Perhaps because they all work at the National Heart, Lung, and Blood Institute, they include only the advances for which the NHLBI can get some credit--those directly related to the circulatory system, the heart, and the coronary arteries, and so cholesterol, hypertension, smoking, coronary stents, etc. That’s what the NHLBI does.
I wrote “ten-year study” in the book. That was an error. The same group published ten-year data in 2001, but it was seven in the NEJM article.
In my book and work, I have focused on the replacement of SFA and total fat with carbohydrates. The seed-oils-are-toxic argument focuses on the replacement with PUFA.
These included the Los Angeles Veterans Administration trial (1969), which suggested that the substitution of PUFA for SFA might increase cancer risk; a British trial published in 1968 in men who had already had heart attacks and replaced the saturated fat in their diets with soybean oil; a non-randomized study in a Finnish mental hospital study (1972); and an unblinded study in Oslo (1966) carried out by a physician who counseled his subjects to avoid saturated fat and eat more unsaturated fats (from fish, for instance). The Oslo findings were compromised by the fact that the physician’s fish-eating patients also reduced their sugar consumption by almost half, which could have been, among many other possibilities, why they seemed to have less heart disease.
Because the LOOKAHEAD subjects were obese patients with type 2 diabetes, the Cochrane methodology rejects its relevance.
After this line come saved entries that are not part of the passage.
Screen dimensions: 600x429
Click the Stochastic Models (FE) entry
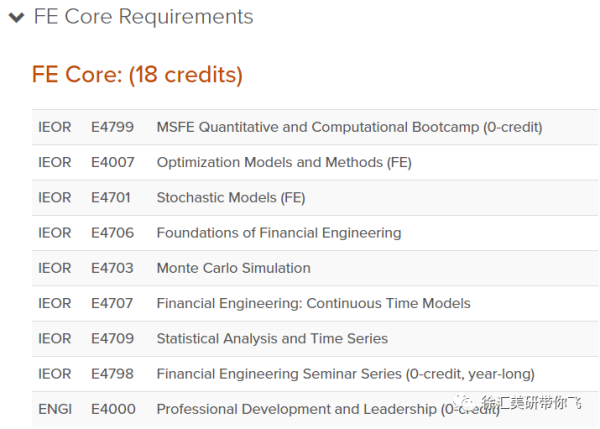tap(231, 197)
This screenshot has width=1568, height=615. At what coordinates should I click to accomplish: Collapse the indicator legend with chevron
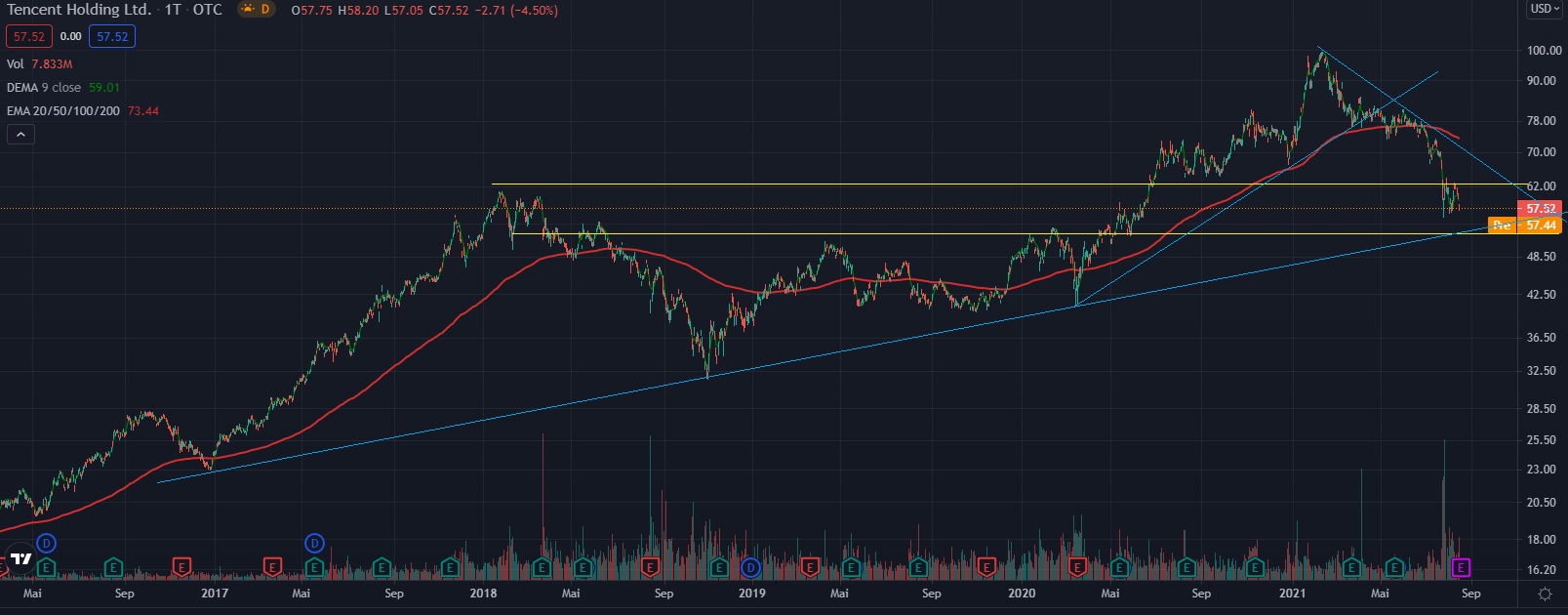point(20,135)
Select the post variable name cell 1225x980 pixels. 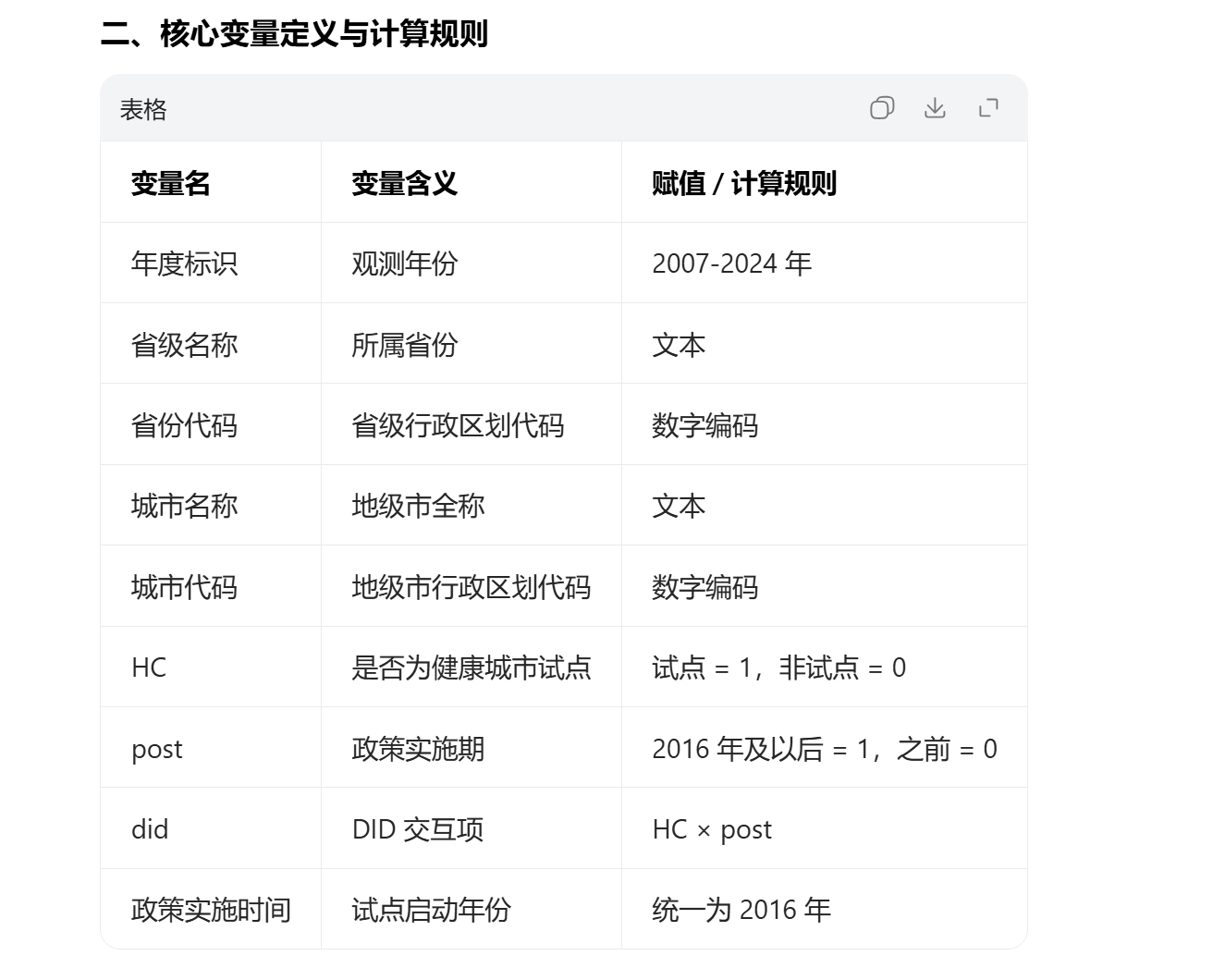click(157, 749)
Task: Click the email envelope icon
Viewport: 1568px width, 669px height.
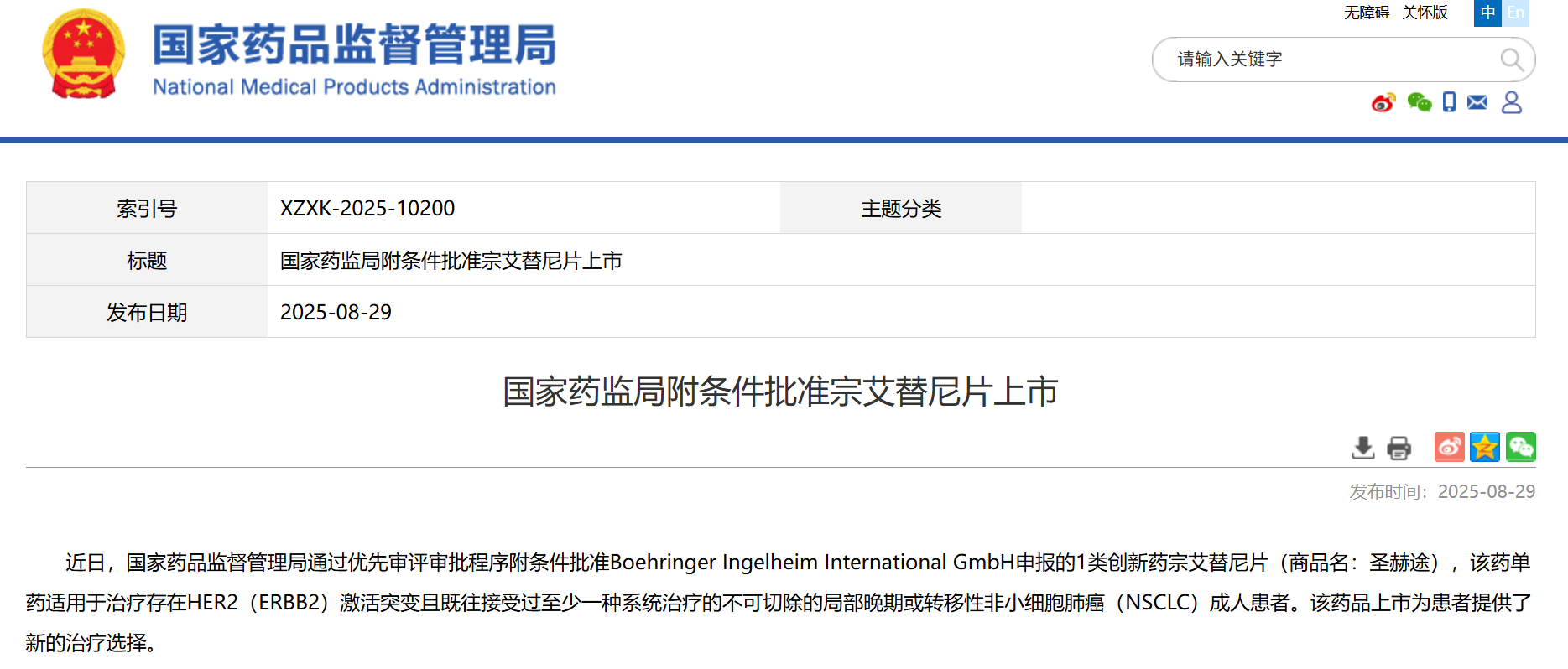Action: pos(1477,102)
When I read the article in The Atlantic, I hoped someone would rebut it. There was no comment section under The Atlantic article, but if there had been, I wanted to ask: "Since we evolved for millions of years eating animals, please explain why saturated fat is bad for us?"
I'm happy that "vegetable oils" are now being called "seed oils". Most people who don't take the time to analyze food sources and nutrition think it is derived from vegetables, and vegetables are good for you, so... Great research, Gary: thank you!